The purpose of this tool is to automatically generate aligned files using only the audio and metadata files. To make this, the toolkit can :
- create and use an acoustic model (using all the data) to align the data ; or
- use a pre-existing acoustic model to align the data.
This tool have others features :
- creating and saving a lexicon and a dictionary of all the words inside the dataset
- checking if the alignment has been correctly done for all the folders and proposes different options to the user It can also optionnaly create a pronunciation-probabilities dictionary.

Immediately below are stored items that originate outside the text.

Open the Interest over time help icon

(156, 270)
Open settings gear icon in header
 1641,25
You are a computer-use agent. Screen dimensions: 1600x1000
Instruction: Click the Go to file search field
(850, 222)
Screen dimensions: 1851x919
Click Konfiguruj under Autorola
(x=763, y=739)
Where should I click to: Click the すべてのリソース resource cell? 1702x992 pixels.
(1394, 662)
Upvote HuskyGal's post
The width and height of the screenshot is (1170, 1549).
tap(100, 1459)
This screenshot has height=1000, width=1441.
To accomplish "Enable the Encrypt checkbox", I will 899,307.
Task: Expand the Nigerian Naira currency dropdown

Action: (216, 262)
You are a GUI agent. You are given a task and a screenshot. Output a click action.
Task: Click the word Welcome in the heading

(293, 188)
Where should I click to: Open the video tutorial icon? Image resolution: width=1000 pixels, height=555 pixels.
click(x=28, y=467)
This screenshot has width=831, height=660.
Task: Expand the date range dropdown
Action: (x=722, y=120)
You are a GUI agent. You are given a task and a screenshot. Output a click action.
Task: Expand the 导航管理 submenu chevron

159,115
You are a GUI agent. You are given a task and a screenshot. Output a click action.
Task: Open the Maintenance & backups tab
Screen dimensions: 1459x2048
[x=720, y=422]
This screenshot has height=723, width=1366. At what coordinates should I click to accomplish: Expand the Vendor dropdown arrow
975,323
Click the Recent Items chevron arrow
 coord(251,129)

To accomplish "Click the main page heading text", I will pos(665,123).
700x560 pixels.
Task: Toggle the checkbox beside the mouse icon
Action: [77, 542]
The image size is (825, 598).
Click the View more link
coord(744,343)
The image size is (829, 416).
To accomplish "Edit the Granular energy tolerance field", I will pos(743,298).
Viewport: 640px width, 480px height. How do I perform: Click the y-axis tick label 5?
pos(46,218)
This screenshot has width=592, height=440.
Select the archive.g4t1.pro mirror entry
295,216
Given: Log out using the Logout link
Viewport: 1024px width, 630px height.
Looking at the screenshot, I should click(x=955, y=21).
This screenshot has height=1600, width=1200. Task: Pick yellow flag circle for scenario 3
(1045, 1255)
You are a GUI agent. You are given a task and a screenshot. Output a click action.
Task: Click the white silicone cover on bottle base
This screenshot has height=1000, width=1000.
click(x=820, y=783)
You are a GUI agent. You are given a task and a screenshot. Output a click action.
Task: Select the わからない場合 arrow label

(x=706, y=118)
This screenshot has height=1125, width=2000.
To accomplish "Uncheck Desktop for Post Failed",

- Preparation for Montreal Forced Alignment with Samromur dataset
- Table of Contents
- Requirements
- Run
- License
- Authors/Credit
- Acknowledgements
- Explanation of the toolkit
To run the toolkit, you will need the following packages and modules :
In Python :
- os, sys and json : included in python
- pandas
- alive-progress
Others :
The input is a folder with multiple speakers, for which there are one or several audio file. An audio file is made up of a sentence, spoke in Icelandic. To use this tool, the data has to be in this form :
metadata.tsv
data_folder/
├── id_user_1/
│ ├── id_user_1-id_file_1.flac
│ ├── id_user_1-id_file_2.flac
│ └── id_user_1-id_file_3.flac
├── id_user_2/
│ ├── id_user_2-id_file_4.flac
│ ├── id_user_2-id_file_5.flac
│ ├── id_user_2-id_file_6.flac
│ ├── id_user_2-id_file_7.flac
│ └── id_user_2-id_file_8.flac
├── id_user_3/
│ ├── id_user_3-id_file_9.flac
│ └── id_user_3-id_file_10.flac
├── id_user_4/
│ ├── id_user_4-id_file_11.flac
│ ├── id_user_4-id_file_12.flac
│ ├── id_user_4-id_file_13.flac
│ ├── id_user_4-id_file_14.flac
│ └── id_user_4-id_file_15.flac
├── ...
Another file is required to use this tool : a metadata file, containing the utterances said in the audio files. This file has to be in the shape of a table, so that python can read it as a Dataframe :
speaker_id filename sentence ... size user_agent status
id ...
2 1 000001-0000002.flac Því sést hún oft á helgimyndum með augu sín á ... ... 147918 NAN test
3 1 000001-0000003.flac Bettý er sjöunda bók Arnaldar Indriðasonar. ... 140238 NAN test
4 1 000001-0000004.flac Afar hafa sitt eigið tungumál og sérstaka menn... ... 147918 NAN test
6 2 000002-0000006.flac Fyrsta fullorðinstönnin kemur við sex ára aldu... ... 158456 NAN test
7 2 000002-0000007.flac Landið var þá kallað „Sviss Mið-Austurlanda“. ... 137976 NAN test
IMPORTANT : The data folder and the metadata file should be in the same folder, so that the program can read them.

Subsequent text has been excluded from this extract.